__Work task__
Before repeating the entries below, strip out every picture and keep all else as it is.

__Input__
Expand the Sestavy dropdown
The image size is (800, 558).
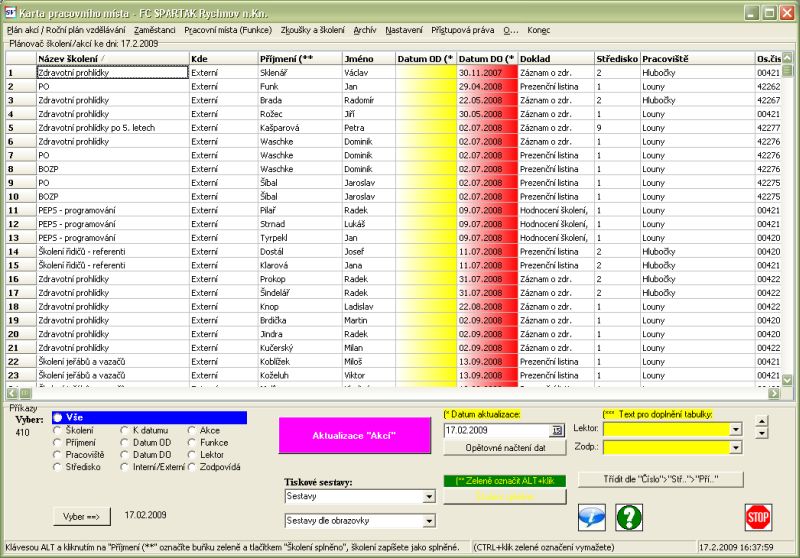[x=429, y=497]
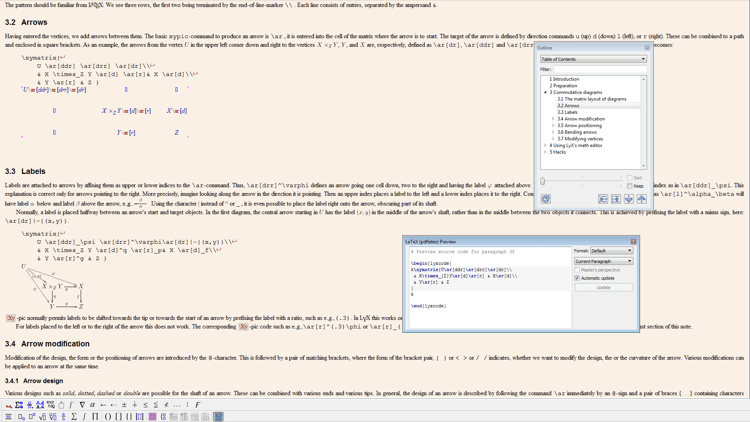Click the Filter input field in Outline
Screen dimensions: 750x422
click(x=600, y=69)
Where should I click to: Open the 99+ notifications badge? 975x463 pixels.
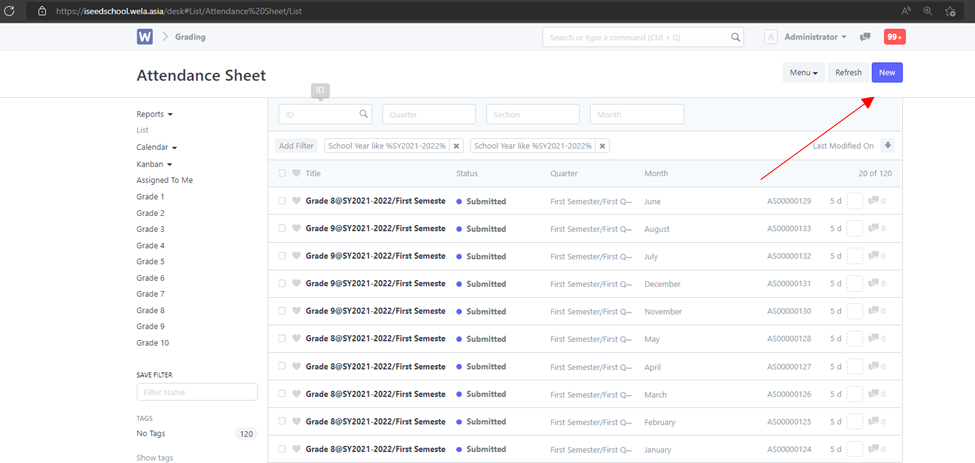pyautogui.click(x=894, y=37)
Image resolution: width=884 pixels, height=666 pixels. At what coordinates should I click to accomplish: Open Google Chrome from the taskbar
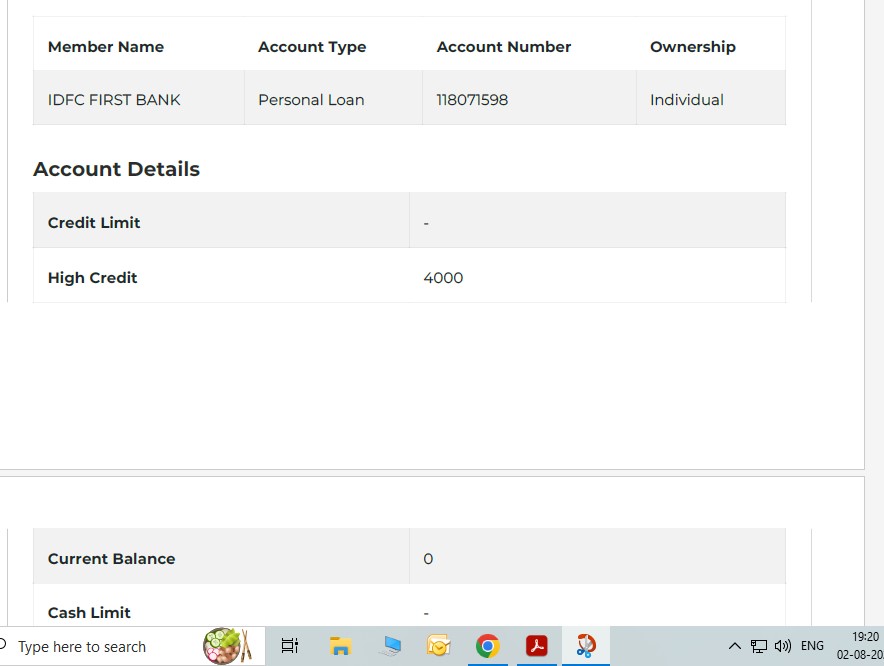click(x=487, y=646)
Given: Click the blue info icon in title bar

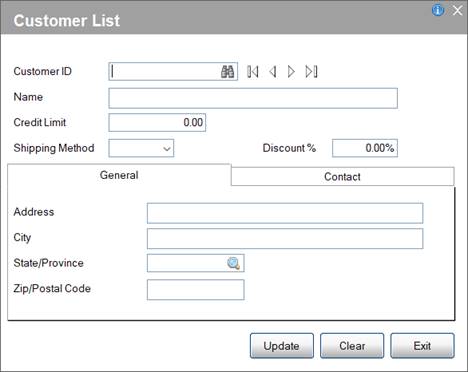Looking at the screenshot, I should pos(438,10).
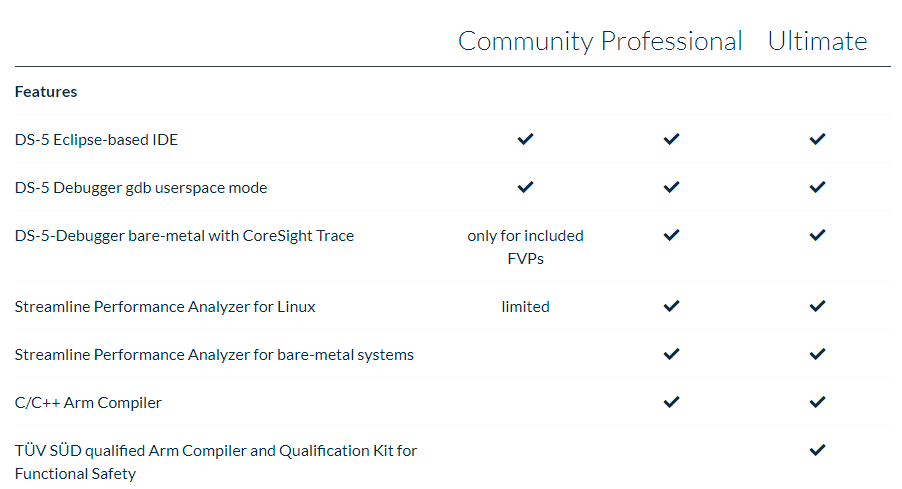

__Reply__
Expand the Sestavy dropdown
The image size is (800, 558).
[x=429, y=497]
Click the Filter input field in Outline
Screen dimensions: 750x422
click(x=600, y=69)
Where should I click to: Open the 99+ notifications badge? 975x463 pixels.
pyautogui.click(x=894, y=37)
Image resolution: width=884 pixels, height=666 pixels. At what coordinates should I click to accomplish: Open Google Chrome from the taskbar
click(x=487, y=646)
Given: Click the blue info icon in title bar

Looking at the screenshot, I should pos(438,10).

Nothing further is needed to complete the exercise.